Ultraviolet rays(UV), commonly referred to as ultraviolet rays, are electromagnetic radiation from the sun and transmit at different wavelengths and frequencies. In the electromagnetic spectrum, ultraviolet light is between visible light and X-ray, and can be divided into ultraviolet A or near ultraviolet, ultraviolet B or medium ultraviolet, and ultraviolet C or far ultraviolet. Ultraviolet rays have many applications from medical treatment to photography.
UV rays in tanning
Sunburn is a common phenomenon of excessive exposure to ultraviolet light. When your skin is exposed to UVB rays, the body's natural defense mechanism will work to produce a pigment called melanin, which absorbs ultraviolet rays and distributes it as heat. Your skin darkens because the body sends melanin to nearby cells to prevent damage. Sunbathing booths use artificial ultraviolet light in the lamps to pass electrical current through the gas (for example, vaporized mercury).
Many natural and man-made substances can absorb ultraviolet light, including plants, fungi and synthetic fluorophores. After absorbing ultraviolet light, the electrons in the material will arrive at a higher energy level, and then return to a lower energy level in a series of smaller steps. With each step they take, they will release part of the absorbed energy as visible light.
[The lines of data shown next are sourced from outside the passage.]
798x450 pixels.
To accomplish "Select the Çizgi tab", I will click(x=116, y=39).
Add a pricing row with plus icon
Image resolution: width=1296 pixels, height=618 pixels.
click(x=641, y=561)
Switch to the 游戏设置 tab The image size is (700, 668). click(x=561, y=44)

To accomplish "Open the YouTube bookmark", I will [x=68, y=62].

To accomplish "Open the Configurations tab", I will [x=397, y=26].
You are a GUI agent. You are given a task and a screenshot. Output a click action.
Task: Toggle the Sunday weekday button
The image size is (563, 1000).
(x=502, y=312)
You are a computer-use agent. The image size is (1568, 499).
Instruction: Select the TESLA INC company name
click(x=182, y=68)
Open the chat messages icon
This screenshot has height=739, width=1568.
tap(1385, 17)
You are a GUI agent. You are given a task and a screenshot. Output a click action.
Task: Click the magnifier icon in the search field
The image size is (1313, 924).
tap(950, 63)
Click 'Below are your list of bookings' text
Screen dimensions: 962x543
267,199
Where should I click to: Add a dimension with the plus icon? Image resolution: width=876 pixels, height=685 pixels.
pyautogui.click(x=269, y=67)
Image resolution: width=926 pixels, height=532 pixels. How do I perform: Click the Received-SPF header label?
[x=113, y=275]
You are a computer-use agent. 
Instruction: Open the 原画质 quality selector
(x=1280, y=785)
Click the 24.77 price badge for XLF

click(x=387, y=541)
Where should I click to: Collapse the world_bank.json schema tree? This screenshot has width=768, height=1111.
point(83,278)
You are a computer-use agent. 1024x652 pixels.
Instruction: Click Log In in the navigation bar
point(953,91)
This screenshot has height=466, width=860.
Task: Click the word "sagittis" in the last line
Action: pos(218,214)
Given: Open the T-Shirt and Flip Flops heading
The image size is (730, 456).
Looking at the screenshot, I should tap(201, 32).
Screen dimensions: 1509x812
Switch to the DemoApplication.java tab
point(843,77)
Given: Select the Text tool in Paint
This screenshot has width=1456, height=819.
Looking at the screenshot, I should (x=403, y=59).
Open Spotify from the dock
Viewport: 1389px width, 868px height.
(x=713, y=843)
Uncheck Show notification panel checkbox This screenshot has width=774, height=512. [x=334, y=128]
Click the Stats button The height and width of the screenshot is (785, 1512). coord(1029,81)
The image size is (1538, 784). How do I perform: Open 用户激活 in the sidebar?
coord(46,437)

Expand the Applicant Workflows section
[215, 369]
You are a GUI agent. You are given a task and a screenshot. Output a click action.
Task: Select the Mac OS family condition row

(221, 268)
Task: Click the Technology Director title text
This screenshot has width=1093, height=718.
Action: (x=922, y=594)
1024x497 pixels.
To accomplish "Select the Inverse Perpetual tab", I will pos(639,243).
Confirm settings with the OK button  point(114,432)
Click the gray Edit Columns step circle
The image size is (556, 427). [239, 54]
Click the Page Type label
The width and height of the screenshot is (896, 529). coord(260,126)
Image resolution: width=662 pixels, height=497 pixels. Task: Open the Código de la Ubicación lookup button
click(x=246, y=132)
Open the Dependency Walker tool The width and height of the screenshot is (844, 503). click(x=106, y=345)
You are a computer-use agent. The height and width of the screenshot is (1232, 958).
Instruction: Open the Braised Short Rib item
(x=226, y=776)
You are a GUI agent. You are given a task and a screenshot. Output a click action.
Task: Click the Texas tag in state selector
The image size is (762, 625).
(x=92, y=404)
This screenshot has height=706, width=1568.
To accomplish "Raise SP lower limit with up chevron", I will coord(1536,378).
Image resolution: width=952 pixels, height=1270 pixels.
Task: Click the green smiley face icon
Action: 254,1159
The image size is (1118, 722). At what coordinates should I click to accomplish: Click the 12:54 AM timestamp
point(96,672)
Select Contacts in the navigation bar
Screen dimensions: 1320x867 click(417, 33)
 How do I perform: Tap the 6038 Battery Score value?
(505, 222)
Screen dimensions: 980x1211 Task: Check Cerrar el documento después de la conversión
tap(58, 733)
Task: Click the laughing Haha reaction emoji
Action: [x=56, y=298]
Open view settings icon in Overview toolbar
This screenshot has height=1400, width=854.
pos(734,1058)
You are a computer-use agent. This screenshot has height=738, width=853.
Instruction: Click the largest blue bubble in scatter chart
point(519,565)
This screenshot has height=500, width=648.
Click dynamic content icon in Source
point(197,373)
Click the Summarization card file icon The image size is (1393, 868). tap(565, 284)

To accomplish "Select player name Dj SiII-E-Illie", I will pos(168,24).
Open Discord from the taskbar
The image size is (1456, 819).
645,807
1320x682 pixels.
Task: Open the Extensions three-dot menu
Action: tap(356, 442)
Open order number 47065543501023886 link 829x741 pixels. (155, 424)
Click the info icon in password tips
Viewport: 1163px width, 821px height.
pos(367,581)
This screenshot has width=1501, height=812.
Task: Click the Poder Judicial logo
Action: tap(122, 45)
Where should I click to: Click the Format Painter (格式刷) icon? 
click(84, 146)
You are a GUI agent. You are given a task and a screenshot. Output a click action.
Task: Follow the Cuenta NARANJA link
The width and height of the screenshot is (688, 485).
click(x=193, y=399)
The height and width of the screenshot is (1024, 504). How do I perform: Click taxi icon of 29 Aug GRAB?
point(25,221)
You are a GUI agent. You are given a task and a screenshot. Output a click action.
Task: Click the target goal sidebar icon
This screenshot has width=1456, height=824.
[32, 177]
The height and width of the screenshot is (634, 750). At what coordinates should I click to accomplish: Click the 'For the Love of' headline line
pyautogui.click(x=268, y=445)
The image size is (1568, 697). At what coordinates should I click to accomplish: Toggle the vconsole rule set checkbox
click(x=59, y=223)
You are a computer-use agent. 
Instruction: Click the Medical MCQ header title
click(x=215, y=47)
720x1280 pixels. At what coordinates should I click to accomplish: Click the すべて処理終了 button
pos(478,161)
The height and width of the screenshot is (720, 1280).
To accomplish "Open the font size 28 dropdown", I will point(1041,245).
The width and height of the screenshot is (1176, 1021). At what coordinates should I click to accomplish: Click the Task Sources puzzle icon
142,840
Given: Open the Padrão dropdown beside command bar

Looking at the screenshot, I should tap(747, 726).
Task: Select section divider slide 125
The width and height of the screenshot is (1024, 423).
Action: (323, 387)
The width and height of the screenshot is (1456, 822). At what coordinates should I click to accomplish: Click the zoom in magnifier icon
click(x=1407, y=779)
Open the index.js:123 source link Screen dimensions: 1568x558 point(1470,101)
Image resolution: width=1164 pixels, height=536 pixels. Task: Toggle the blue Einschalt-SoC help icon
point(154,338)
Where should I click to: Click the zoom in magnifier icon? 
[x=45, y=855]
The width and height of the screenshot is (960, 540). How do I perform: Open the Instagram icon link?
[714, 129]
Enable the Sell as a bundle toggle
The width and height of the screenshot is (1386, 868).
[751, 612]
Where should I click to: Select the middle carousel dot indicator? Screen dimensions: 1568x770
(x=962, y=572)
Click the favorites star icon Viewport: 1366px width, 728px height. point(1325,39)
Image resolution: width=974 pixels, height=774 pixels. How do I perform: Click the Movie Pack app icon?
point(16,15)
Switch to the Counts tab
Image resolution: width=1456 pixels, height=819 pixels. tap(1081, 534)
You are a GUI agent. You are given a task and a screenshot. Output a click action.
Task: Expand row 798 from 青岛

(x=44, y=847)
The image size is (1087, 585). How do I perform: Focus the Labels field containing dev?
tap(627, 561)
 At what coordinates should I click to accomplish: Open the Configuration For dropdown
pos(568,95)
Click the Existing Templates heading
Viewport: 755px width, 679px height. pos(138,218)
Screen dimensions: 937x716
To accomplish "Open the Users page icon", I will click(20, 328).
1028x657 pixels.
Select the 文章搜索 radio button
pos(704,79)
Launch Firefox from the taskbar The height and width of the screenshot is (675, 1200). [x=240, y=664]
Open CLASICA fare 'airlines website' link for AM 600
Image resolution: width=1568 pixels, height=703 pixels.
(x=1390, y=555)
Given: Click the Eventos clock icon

Fluorescent lamps ionize the vapor in the tube, causing electrons in the gas to release photons at ultraviolet frequencies. The phosphor layer inside the tube converts ultraviolet light into standard visible light.
Ultraviolet rays in chemistry
Scientists use ultraviolet light to analyze the chemical structure of compounds through color changes. The machine of a spectrophotometer is more sensitive to color than the human eye. The spectrophotometer allows a beam of ultraviolet light to pass through the solution and changes in color to show how much radiation the compound has absorbed. This process is commonly used in chemical and biological factories, hospitals, water quality control laboratories, petrochemical industry and food industry. For example, it can screen unwanted compounds in water by monitoring the color of water during the production process of drinking water.
Ultraviolet light in the treatment of mild cancer
Although exposure to ultraviolet light is a known risk of skin cancer, ultraviolet light can be used to treat certain cancerous skin diseases. Patients receive drugs called psoralens, which respond to UVA light therapy and slow the growth of skin lymphomas as well as eczema, psoriasis, and vitiligo. If the patient’s skin lesions are thinner, UVB without other drugs can be used instead. Although a lamp similar to a fake tanning lamp is used for treatment, the light box used for treatment has been calibrated so that it can receive precise wavelengths and doses, thereby minimizing the risk of skin burns.
Ultraviolet rays in photography
Ultraviolet photography is commonly used for medical, scientific, and forensic purposes. It uses a specific lens to allow ultraviolet light to pass through the camera lens. Nature photographers may use ultraviolet photography to capture patterns in flowers that are invisible to the human eye. By modifying the camera, they can only collect the ultraviolet rays that hit the camera sensor.